Company culture is not easy, it only looks that way

As one of my contracts is coming to an end, I wanted to reflect on the time I’ve spent in this particular company. I think I’m going to do these types of posts more often – looking at what worked, what didn’t, and most importantly, what I’ve learned, and the great people I’ve met. Ironically, the more I work with technology, dashboards, code and log files, the more I value the human connections, and appreciate those bonds, and how much they impact the company culture.

There were two particular situations that I remember most from that place. One was early December, before Christmas, mid-morning. Many of the team members were working remotely, so it was quiet in the office. One of the people was lighting up a menorah, adding a new Hanukkah candle for that day. Another person from the team came over (of Italian descent), asking about the ritual, and both of them spent the next 5-10 minutes talking about their respective religions, customs, and of course, their conversation quickly turned to holiday food prep. In the middle of their chat, another team member came into the room, offering everyone traditional Diwali sweets left-over from earlier in the fall. At which point the conversation got re-set again, and now 3 different cultures were sharing their customs and baking recipes. The entire scene took less than 20 minutes, but I knew right then, that this is how cultures are built, and supported organically. This is the kind of team that will collaborate, share, support each other. This is a team that learns and absorbs.

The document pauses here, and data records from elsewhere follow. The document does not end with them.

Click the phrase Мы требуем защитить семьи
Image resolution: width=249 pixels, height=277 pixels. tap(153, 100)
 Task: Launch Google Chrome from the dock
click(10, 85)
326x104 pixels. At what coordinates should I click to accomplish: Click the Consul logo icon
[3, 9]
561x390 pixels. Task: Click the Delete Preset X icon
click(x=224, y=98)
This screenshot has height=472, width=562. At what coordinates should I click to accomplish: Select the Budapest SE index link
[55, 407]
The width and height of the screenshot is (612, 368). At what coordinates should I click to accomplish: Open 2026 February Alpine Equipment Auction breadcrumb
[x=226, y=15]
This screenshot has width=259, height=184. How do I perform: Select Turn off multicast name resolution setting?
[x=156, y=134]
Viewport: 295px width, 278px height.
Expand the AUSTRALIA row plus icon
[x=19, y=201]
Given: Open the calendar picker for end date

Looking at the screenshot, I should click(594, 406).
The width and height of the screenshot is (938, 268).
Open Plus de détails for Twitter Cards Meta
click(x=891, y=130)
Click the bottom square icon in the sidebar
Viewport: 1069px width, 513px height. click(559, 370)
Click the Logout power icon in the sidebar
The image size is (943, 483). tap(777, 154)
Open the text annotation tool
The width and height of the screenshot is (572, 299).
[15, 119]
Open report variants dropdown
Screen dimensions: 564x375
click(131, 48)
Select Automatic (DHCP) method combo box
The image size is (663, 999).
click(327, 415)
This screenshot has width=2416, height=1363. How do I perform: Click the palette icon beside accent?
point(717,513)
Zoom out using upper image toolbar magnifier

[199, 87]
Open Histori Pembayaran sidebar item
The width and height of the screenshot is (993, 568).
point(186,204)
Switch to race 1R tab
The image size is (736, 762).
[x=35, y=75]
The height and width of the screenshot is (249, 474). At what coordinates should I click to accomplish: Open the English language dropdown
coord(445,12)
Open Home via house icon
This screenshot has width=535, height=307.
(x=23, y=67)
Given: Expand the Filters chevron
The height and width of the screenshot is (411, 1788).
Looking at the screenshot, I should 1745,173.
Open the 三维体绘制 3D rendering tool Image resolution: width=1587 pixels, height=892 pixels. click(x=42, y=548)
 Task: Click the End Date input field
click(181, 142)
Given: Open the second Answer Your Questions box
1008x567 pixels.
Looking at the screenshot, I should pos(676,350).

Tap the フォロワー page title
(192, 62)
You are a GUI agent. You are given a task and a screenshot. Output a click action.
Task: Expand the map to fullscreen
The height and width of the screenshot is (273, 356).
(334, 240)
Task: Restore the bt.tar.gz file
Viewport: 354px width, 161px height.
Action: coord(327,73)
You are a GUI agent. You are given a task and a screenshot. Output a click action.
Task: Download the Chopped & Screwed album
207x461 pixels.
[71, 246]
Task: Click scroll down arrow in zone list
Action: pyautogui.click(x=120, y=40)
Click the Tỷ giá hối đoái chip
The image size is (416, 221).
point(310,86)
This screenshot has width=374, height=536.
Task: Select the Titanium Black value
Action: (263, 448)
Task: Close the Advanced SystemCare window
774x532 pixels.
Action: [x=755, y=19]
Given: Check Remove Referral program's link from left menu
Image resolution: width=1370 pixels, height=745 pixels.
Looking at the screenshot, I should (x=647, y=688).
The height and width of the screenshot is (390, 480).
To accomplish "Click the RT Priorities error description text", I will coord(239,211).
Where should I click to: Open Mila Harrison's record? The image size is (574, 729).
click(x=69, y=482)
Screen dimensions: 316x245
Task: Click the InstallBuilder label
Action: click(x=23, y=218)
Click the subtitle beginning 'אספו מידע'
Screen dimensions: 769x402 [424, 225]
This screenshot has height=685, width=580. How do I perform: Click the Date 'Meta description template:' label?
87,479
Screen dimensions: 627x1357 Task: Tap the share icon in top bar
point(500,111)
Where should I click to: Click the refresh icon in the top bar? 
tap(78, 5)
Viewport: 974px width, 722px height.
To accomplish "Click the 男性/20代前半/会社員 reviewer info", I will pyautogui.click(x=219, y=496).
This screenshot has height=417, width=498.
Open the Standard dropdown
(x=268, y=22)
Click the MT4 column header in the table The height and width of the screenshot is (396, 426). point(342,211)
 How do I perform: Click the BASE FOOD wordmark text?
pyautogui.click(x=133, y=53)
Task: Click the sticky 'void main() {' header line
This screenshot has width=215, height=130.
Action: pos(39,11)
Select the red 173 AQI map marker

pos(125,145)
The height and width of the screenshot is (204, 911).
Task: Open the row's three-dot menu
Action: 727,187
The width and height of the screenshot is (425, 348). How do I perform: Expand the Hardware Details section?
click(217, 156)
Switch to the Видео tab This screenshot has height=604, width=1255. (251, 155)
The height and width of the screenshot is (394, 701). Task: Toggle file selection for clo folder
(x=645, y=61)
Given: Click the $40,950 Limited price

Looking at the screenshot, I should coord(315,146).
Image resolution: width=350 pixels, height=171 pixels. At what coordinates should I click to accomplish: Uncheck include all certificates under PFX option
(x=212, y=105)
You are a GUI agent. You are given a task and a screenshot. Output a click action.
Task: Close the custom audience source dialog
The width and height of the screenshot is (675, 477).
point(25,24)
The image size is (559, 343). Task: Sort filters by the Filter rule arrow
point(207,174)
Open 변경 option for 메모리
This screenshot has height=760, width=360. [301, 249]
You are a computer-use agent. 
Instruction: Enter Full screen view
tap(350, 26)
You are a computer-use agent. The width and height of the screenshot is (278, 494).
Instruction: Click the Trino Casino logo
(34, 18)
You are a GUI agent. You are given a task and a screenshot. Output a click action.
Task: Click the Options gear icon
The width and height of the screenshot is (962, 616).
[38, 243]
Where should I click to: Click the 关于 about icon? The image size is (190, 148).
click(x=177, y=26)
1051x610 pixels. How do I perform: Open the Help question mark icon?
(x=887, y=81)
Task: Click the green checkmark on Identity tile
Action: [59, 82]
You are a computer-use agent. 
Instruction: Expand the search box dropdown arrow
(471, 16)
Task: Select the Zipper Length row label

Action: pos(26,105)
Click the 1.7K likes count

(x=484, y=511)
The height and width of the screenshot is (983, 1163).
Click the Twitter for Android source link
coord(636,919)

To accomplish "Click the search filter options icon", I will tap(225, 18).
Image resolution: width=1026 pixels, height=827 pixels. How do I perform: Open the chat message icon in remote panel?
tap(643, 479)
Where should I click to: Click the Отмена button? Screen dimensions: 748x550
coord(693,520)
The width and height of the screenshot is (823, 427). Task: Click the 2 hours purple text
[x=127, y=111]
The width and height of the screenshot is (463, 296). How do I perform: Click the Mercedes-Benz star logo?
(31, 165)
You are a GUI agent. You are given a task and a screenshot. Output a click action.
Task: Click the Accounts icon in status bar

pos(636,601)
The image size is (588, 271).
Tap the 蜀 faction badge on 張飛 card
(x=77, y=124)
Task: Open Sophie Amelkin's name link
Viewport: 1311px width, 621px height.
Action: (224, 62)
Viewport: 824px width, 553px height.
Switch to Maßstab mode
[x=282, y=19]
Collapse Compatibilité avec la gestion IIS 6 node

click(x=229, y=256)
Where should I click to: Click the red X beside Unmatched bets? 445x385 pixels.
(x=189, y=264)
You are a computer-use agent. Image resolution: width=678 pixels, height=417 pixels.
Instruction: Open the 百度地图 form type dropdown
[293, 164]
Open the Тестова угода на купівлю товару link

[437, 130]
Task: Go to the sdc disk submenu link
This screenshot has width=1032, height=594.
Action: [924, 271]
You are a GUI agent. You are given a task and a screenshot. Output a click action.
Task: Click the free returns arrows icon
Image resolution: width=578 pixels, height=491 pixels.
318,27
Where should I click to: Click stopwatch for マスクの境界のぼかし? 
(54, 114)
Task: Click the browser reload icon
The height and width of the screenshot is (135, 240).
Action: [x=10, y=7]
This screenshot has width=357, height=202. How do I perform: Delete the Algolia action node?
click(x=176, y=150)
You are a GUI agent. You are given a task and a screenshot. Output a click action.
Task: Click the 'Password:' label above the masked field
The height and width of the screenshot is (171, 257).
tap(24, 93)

Another scene happened a few weeks later, in early January. Apparently, some of the lights in the office were kept on over the holidays, and a few light bulbs burnt out. It was a particularly dark, snowy day. So our founder built a quick contraption with some high chairs and a desk, and moved it around the office – replacing all the old light bulbs (high ceilings). Someone else actually bought the bulbs the day before, but was now busy assembling a few new work desks the company bought over the holidays. Meanwhile, the founder was hopping from desk to desk, with his high chair contraption, replacing bulbs in the ceilings. Some of us attempted to help him, but his reply was basically – “keep doing whatever you’re doing, don’t let me interrupt”.

I know that for startups, this is a daily reality – you do what’s necessary, you step up and take initiative. There are no committees, there are no memos. There’s stuff you should do, and stuff you must do. And usually, there aren’t enough hours in the day to cover even half of that stuff. But it was so pleasant to see this thinking in reality. No task is too menial for a solid leader. If you can solve a problem, no matter how small, and you’re closest to that problem – you just do it. Sometimes, you need to delegate, and they teach you in all business schools to keep delegating simple tasks to junior people, while focusing on the bigger picture. This was fucking light bulbs, and desk assembly. Oh, and by the way, those two went to a client meeting in about an hour, and closed a deal. Just sayin’. Zoom in to fix a small thing, and just as easily zoom out to solve a bigger business problem. Somehow I can identify with this approach…

Teams like this are built to be more than the sum of their parts. They work like an orchestra, or a jazz band – doing their own thing well (that’s a given) – but also watching their mates and partners for change of rhythm or tone, and instantly adjusting (that’s a bonus skill). Teams like that are rare, and difficult to build – ego, tenure, expectations need to go out the window. But if you aim to build your company this way – where people step up, without being asked – you’ve got a winning formula.

My time with Freckle IOT is coming to an end. What started as a quick 3-month “come over and help me keep order in this place, and minimize chaos”, quickly turned into 6, 8, 10 months commitment, and I witnessed an amazing team get assembled. Amazing in all aspects – data analysis, business development, product evolution, sales, client success, and of course – great, collaborative culture behind it. I saw people come in and fly out in less than 2 weeks, and others – jump into slack conversations on Saturday morning (after their previous gig ended), because they couldn’t wait to get started officially on the Monday. Some of these friendships go back years (we like to work with people we like). And others – are brand new, talented people who are curious, skilled, and open to a startup environment.

It has been a pleasure and a privilege watching the teams grow, the product evolve, and the clients line up to use Freckle‘s offering. Neil, Marla, Brad, Jess, Mary, Hilary – you have one kick-ass company, and I cannot wait to see what you do next.

I cannot really say what their plans are – but the way they’ve been growing and responding to industry and client needs – this is a company to watch, work for, invest into. Follow them. Learn from them. Fix the things that need fixing. No matter your title.